To get integrity, you need a MAC, and HMAC is a nice MAC algorithm.
In many situations where encryption is mandated, integrity must also be maintained, so, as a general rule, AES "alone" is not sufficient. In your case, the potential attackers are the customers themselves; each customer may try to alter the URL so as to access the data of somebody else, or to be able to register under another name, or whatsnot. As I understand it, your "client" wants to remain the master of registration; he wants to decide which customer can register and under what name. Checked integrity is thus necessary.
There are several ways to combine AES-based encryption with HMAC; most of them are bad. See this question for some discussion on the subject. To make the story short:
If you can, use GCM or some other mode which does all the hard work of combining encryption and MAC safely.

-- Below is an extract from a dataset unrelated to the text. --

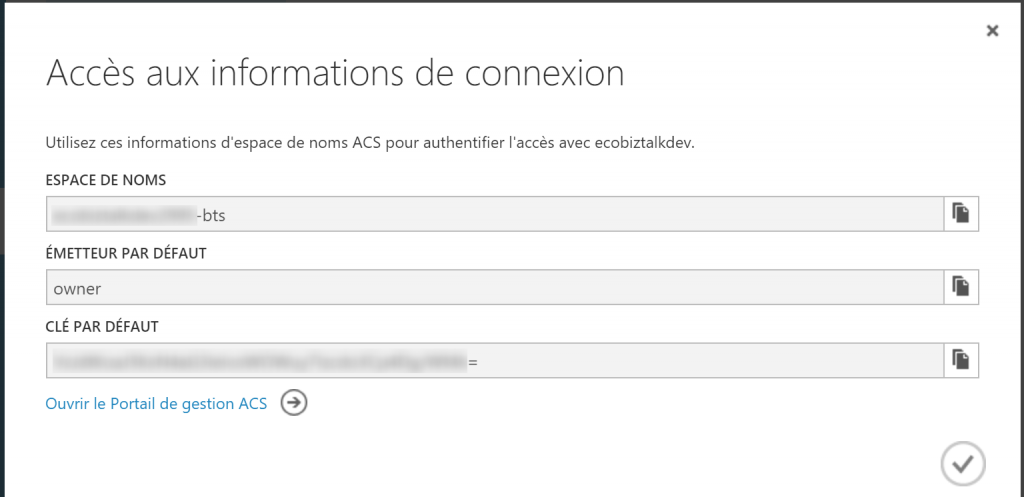Image resolution: width=1024 pixels, height=497 pixels.
Task: Select the 'owner' text in the issuer field
Action: [x=77, y=288]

If you cannot use GCM (for lack of support in your server-side programming framework), then you must do things old-style:
- Hash the key K with SHA-256 so as to get 256 bits of "key material". Split that into two halves: 128 bits for encryption (Ke), 128 bits for MAC (Km).

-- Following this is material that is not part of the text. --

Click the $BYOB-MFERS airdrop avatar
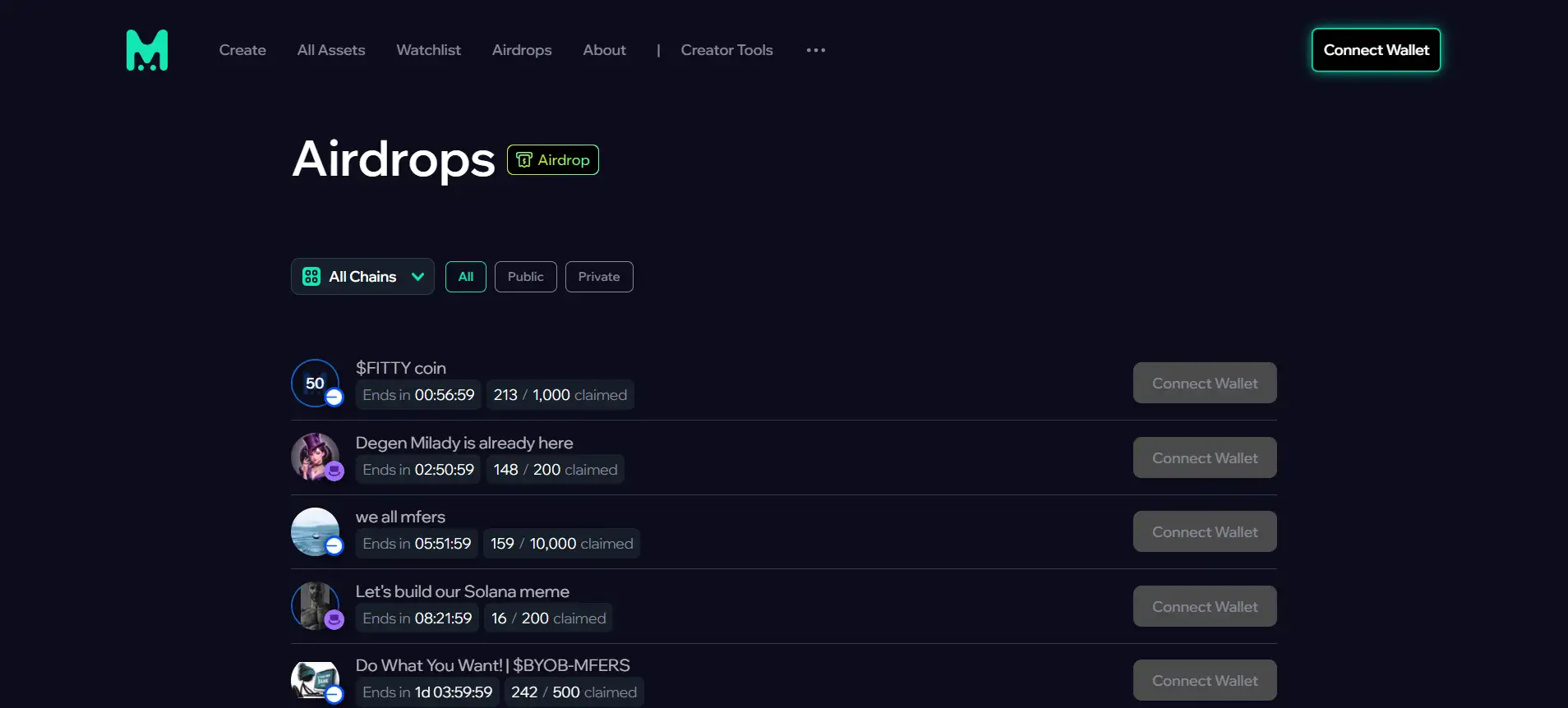The width and height of the screenshot is (1568, 708). point(316,680)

- Generate a random IV of 128 bits. You need a new one every time you encrypt, and you want to generate it with a strong PRNG (
/dev/urandom
).
- Pad the data (usual PKCS#5 padding) so that its length is a multiple of the AES block size (16 bytes).
- Encrypt the data with AES in CBC mode, using the IV generated just above, and Ke as key. Let's call C the resulting ciphertext.
- Compute HMAC/SHA-256 with key Km over the concatenation of IV and C, in that order. Call M the resulting value. It is crucial that the IV is part of the input to HMAC.
- Concatenate IV, C and M, in that order. This is your "registration key".
- When receiving a registration request, first verify the HMAC (by recomputing it), then (and only then) proceed to the decryption step.
Of course, all of this assumes that there is a key K, that your client can use to generate the registration keys for the customers, and that your server also knows in order to verify and decrypt incoming registration requests. As with all keys, be careful where you store it.